And by the way, the fact that Styler._repr_html() does not truncate data like DataFrame.repl_html() does should probably be considered a bug.

Actually I think the opposite. The docstring for _repr_html states it is mainly for Ipython / Jupyter, which has its own auto scrolling feature. I find it a real nuisance when pandas truncates my dataframes, so always revert to the default df.style display because it shows everything. If you want to view a dataframe in a console don't use a html represenatation, no?

attack68 avatar Mar 11 '21 18:03 attack68

The docstring for _repr_html states it is mainly for Ipython / Jupyter, which has its own auto scrolling feature.

Sure, but passing the notebook a table with millions of rows will just make it crash, whether or not you scroll. We can discuss the optimal numer of rows to show (notice that you can easily customize it), but I'm afraid "no limit" is not an option.

If you want to view a dataframe in a console don't use a html represenatation, no?

Sure, the point is indeed about notebooks.
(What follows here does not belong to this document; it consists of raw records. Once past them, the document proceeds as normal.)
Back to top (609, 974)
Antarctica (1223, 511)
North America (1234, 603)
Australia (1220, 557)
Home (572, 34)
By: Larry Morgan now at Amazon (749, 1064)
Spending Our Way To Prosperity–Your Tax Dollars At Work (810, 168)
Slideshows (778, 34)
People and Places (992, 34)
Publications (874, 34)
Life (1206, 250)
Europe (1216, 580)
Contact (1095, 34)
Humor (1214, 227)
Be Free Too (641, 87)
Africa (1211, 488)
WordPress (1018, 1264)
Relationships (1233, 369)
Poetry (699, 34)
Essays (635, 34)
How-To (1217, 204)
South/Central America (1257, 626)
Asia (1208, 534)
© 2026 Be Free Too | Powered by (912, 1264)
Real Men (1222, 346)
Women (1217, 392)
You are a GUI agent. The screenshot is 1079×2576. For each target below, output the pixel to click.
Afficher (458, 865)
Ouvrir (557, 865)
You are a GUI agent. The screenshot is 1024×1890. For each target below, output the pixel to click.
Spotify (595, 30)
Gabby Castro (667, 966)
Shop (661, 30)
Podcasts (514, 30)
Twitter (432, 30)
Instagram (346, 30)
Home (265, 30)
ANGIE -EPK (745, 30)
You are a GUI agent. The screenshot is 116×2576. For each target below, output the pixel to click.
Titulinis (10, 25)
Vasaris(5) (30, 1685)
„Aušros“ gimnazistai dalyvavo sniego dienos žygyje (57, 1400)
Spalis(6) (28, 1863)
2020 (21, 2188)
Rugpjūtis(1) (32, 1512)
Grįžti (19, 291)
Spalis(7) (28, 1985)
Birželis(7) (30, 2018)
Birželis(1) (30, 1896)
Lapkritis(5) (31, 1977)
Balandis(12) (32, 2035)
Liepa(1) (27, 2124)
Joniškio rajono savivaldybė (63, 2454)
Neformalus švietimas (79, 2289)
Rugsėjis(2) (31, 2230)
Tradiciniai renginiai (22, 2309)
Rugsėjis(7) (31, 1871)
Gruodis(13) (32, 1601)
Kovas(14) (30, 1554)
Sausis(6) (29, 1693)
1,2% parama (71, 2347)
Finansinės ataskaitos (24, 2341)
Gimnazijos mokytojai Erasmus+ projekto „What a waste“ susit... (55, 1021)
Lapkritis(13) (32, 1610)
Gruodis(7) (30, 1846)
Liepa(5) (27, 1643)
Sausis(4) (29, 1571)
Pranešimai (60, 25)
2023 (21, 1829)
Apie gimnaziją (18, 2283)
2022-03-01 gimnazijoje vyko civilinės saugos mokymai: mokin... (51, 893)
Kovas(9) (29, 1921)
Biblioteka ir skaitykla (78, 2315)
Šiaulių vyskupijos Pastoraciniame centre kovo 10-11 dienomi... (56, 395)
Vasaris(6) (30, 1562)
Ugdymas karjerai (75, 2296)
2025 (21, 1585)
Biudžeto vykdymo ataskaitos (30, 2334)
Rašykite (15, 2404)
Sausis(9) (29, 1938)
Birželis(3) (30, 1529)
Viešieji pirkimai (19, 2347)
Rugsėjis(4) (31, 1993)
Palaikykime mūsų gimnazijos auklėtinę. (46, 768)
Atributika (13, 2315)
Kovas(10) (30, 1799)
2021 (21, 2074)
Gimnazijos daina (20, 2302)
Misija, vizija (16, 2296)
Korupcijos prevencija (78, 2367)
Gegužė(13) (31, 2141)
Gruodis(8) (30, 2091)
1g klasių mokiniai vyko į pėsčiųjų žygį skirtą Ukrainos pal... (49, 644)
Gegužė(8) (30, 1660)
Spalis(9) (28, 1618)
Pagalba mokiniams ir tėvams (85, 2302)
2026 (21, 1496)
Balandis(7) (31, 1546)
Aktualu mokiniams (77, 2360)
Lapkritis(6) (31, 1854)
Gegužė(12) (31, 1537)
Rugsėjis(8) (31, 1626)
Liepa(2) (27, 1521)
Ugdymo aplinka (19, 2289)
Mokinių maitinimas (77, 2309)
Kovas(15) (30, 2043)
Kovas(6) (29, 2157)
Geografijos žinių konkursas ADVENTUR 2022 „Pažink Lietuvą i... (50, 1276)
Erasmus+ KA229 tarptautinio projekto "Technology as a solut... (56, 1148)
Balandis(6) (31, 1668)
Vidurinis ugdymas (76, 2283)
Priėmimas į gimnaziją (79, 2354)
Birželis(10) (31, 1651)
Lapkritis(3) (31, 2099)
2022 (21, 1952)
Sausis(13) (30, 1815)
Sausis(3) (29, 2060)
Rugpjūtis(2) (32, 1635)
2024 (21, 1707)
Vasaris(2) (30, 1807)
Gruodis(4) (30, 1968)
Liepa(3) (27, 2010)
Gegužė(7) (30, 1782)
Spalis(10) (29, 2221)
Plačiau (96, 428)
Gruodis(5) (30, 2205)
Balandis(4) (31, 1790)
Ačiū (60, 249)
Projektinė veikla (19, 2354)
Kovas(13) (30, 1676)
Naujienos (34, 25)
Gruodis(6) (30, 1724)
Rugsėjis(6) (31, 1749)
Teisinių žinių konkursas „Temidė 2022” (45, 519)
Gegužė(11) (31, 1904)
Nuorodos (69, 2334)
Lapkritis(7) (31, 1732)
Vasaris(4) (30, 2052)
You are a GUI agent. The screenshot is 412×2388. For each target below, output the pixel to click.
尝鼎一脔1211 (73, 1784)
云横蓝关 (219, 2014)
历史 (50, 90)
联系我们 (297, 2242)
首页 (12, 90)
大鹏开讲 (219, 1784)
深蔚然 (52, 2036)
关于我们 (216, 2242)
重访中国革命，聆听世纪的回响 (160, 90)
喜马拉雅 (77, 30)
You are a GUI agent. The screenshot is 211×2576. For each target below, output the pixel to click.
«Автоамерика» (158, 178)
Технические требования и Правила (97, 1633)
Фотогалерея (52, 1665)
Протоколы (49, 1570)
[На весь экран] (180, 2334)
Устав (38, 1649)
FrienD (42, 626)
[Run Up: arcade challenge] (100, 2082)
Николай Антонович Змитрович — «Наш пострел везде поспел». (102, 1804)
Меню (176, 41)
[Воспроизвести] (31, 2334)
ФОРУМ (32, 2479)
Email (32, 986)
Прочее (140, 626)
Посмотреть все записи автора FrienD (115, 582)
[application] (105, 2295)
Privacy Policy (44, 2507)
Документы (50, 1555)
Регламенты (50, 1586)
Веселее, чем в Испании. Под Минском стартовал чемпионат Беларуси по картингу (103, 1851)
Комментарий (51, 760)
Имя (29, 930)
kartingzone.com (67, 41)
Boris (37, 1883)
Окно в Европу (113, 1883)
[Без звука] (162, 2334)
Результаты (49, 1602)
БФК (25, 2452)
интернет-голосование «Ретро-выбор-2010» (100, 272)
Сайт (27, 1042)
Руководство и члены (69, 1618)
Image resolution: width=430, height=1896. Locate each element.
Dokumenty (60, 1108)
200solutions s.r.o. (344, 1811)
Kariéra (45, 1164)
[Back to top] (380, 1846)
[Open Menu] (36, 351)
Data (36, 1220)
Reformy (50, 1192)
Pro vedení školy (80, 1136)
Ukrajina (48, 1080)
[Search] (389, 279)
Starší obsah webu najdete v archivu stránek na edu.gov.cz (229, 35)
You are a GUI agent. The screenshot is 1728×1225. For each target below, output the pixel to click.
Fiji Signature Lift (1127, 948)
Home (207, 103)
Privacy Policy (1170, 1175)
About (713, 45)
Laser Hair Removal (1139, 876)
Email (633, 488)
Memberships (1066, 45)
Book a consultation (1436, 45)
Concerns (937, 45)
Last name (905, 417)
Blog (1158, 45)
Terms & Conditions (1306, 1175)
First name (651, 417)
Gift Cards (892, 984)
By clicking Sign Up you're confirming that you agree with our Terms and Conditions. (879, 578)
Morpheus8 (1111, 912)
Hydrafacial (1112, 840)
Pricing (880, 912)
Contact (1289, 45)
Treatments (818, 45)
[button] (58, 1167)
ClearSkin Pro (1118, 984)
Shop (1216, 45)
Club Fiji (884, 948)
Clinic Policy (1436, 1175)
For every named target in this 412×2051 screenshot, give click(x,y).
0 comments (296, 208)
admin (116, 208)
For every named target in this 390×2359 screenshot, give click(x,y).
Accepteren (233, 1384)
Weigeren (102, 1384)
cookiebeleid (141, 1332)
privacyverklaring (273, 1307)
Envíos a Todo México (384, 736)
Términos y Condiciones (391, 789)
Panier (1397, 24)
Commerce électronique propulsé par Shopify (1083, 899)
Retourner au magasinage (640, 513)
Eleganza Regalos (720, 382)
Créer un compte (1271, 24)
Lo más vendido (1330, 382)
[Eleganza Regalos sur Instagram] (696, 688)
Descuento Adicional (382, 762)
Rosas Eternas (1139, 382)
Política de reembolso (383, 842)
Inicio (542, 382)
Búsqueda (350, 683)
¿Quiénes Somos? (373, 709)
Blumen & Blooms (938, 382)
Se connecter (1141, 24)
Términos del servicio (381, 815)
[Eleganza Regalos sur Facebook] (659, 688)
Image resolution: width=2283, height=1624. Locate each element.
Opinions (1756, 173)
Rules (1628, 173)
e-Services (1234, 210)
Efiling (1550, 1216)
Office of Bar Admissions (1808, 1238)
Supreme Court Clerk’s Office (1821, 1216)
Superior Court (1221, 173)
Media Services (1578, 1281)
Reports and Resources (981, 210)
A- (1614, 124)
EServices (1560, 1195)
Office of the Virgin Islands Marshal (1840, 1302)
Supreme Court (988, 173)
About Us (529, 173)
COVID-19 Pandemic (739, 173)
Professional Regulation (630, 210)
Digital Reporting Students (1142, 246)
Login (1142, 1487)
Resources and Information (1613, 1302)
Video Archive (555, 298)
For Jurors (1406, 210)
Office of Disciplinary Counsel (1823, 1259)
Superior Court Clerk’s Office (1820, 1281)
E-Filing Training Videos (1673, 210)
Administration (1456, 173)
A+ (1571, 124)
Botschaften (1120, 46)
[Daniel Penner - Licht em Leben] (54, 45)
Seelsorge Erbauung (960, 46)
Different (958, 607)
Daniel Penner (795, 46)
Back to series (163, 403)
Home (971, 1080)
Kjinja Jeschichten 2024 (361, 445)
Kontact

toobaz avatar Mar 11 '21 18:03 toobaz

Sure, but passing the notebook a table with millions of rows will just make it crash, whether or not you scroll. We can discuss the optimal numer of rows to show (notice that you can easily customize it), but I'm afraid "no limit" is not an option.

Do pandas set a limit of the size of a DataFrame you can construct, or is its limit just naturally determined by system constraints? Same logic could be argued here, albeit one is inside native python and the the other is rendering in external application like Jupyter in a browser (so error might not be as obvious)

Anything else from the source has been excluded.